■ PROBLEM ■
Each line in the listing is to be restated exactly.

-------------------------

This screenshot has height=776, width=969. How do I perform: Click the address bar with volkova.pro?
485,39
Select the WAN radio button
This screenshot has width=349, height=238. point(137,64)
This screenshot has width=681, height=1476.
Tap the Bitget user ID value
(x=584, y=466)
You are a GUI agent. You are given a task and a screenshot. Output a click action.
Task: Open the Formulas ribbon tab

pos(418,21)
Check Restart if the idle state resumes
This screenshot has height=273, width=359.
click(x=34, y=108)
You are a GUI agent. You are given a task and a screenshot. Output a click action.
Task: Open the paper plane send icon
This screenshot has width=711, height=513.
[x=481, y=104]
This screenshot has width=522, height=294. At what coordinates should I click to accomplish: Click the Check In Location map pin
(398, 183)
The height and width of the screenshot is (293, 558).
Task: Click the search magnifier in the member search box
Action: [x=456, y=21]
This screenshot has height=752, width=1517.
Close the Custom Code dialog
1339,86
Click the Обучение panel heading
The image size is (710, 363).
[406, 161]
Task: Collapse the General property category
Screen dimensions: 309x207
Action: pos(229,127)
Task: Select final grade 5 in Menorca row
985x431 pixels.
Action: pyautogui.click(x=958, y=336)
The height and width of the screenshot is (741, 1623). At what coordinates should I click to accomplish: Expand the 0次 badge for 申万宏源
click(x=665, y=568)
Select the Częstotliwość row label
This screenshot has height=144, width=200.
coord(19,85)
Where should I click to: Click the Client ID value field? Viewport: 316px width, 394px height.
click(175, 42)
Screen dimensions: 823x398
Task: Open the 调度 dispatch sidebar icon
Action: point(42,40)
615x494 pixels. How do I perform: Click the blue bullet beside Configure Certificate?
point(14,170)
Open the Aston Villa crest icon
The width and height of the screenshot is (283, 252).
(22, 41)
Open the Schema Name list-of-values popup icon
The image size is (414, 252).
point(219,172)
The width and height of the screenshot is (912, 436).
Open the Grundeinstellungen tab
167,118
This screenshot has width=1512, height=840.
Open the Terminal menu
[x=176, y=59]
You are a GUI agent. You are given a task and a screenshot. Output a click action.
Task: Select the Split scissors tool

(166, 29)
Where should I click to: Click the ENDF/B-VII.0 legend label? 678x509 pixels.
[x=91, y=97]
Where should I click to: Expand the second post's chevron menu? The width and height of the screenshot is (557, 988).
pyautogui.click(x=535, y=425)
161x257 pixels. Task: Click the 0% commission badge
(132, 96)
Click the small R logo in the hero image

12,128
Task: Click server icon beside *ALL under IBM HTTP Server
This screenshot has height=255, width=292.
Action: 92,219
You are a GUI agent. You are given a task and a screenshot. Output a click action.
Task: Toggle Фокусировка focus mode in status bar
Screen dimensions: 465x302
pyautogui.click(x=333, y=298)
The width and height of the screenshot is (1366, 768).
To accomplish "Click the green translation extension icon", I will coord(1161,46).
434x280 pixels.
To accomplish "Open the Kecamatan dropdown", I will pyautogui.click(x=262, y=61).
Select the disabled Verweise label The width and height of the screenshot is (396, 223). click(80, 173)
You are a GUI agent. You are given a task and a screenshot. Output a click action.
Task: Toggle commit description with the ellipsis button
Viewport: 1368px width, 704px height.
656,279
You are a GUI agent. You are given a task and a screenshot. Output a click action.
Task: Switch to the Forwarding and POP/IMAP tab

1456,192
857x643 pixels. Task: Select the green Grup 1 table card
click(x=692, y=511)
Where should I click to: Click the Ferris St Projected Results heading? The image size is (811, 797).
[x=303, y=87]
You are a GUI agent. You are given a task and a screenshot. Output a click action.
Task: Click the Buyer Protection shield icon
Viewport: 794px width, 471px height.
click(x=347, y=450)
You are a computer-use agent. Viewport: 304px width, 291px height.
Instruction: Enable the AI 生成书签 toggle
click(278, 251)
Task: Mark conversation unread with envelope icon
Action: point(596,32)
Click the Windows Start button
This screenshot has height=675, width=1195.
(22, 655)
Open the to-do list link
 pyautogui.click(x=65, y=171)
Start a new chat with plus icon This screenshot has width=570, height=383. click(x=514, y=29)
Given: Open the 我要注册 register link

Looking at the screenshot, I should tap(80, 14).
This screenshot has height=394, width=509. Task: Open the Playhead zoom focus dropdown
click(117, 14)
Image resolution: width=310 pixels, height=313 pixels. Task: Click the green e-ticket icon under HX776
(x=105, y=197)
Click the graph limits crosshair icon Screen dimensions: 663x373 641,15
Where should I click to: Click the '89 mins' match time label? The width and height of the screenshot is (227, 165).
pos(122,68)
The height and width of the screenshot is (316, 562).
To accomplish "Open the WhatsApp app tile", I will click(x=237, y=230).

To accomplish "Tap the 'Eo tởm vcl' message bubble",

-------------------------

■ EXPECTED OUTPUT ■
This screenshot has height=776, width=969. How do I perform: Click the address bar with volkova.pro?
485,39
Select the WAN radio button
This screenshot has width=349, height=238. point(137,64)
This screenshot has width=681, height=1476.
Tap the Bitget user ID value
(x=584, y=466)
You are a GUI agent. You are given a task and a screenshot. Output a click action.
Task: Open the Formulas ribbon tab

pos(418,21)
Check Restart if the idle state resumes
This screenshot has height=273, width=359.
click(x=34, y=108)
You are a GUI agent. You are given a task and a screenshot. Output a click action.
Task: Open the paper plane send icon
This screenshot has width=711, height=513.
[x=481, y=104]
This screenshot has width=522, height=294. At what coordinates should I click to accomplish: Click the Check In Location map pin
(398, 183)
The height and width of the screenshot is (293, 558).
Task: Click the search magnifier in the member search box
Action: [x=456, y=21]
This screenshot has height=752, width=1517.
Close the Custom Code dialog
1339,86
Click the Обучение panel heading
The image size is (710, 363).
[406, 161]
Task: Collapse the General property category
Screen dimensions: 309x207
Action: pos(229,127)
Task: Select final grade 5 in Menorca row
985x431 pixels.
Action: pyautogui.click(x=958, y=336)
The height and width of the screenshot is (741, 1623). At what coordinates should I click to accomplish: Expand the 0次 badge for 申万宏源
click(x=665, y=568)
Select the Częstotliwość row label
This screenshot has height=144, width=200.
coord(19,85)
Where should I click to: Click the Client ID value field? Viewport: 316px width, 394px height.
click(175, 42)
Screen dimensions: 823x398
Task: Open the 调度 dispatch sidebar icon
Action: point(42,40)
615x494 pixels. How do I perform: Click the blue bullet beside Configure Certificate?
point(14,170)
Open the Aston Villa crest icon
The width and height of the screenshot is (283, 252).
(22, 41)
Open the Schema Name list-of-values popup icon
The image size is (414, 252).
point(219,172)
The width and height of the screenshot is (912, 436).
Open the Grundeinstellungen tab
167,118
This screenshot has width=1512, height=840.
Open the Terminal menu
[x=176, y=59]
You are a GUI agent. You are given a task and a screenshot. Output a click action.
Task: Select the Split scissors tool

(166, 29)
Where should I click to: Click the ENDF/B-VII.0 legend label? 678x509 pixels.
[x=91, y=97]
Where should I click to: Expand the second post's chevron menu? The width and height of the screenshot is (557, 988).
pyautogui.click(x=535, y=425)
161x257 pixels. Task: Click the 0% commission badge
(132, 96)
Click the small R logo in the hero image

12,128
Task: Click server icon beside *ALL under IBM HTTP Server
This screenshot has height=255, width=292.
Action: 92,219
You are a GUI agent. You are given a task and a screenshot. Output a click action.
Task: Toggle Фокусировка focus mode in status bar
Screen dimensions: 465x302
pyautogui.click(x=333, y=298)
The width and height of the screenshot is (1366, 768).
To accomplish "Click the green translation extension icon", I will coord(1161,46).
434x280 pixels.
To accomplish "Open the Kecamatan dropdown", I will pyautogui.click(x=262, y=61).
Select the disabled Verweise label The width and height of the screenshot is (396, 223). click(80, 173)
You are a GUI agent. You are given a task and a screenshot. Output a click action.
Task: Toggle commit description with the ellipsis button
Viewport: 1368px width, 704px height.
656,279
You are a GUI agent. You are given a task and a screenshot. Output a click action.
Task: Switch to the Forwarding and POP/IMAP tab

1456,192
857x643 pixels. Task: Select the green Grup 1 table card
click(x=692, y=511)
Where should I click to: Click the Ferris St Projected Results heading? The image size is (811, 797).
[x=303, y=87]
You are a GUI agent. You are given a task and a screenshot. Output a click action.
Task: Click the Buyer Protection shield icon
Viewport: 794px width, 471px height.
click(x=347, y=450)
You are a computer-use agent. Viewport: 304px width, 291px height.
Instruction: Enable the AI 生成书签 toggle
click(278, 251)
Task: Mark conversation unread with envelope icon
Action: point(596,32)
Click the Windows Start button
This screenshot has height=675, width=1195.
(22, 655)
Open the to-do list link
 pyautogui.click(x=65, y=171)
Start a new chat with plus icon This screenshot has width=570, height=383. click(x=514, y=29)
Given: Open the 我要注册 register link

Looking at the screenshot, I should tap(80, 14).
This screenshot has height=394, width=509. Task: Open the Playhead zoom focus dropdown
click(117, 14)
Image resolution: width=310 pixels, height=313 pixels. Task: Click the green e-ticket icon under HX776
(x=105, y=197)
Click the graph limits crosshair icon Screen dimensions: 663x373 641,15
Where should I click to: Click the '89 mins' match time label? The width and height of the screenshot is (227, 165).
pos(122,68)
The height and width of the screenshot is (316, 562).
To accomplish "Open the WhatsApp app tile", I will click(x=237, y=230).

To accomplish "Tap the 'Eo tởm vcl' message bubble",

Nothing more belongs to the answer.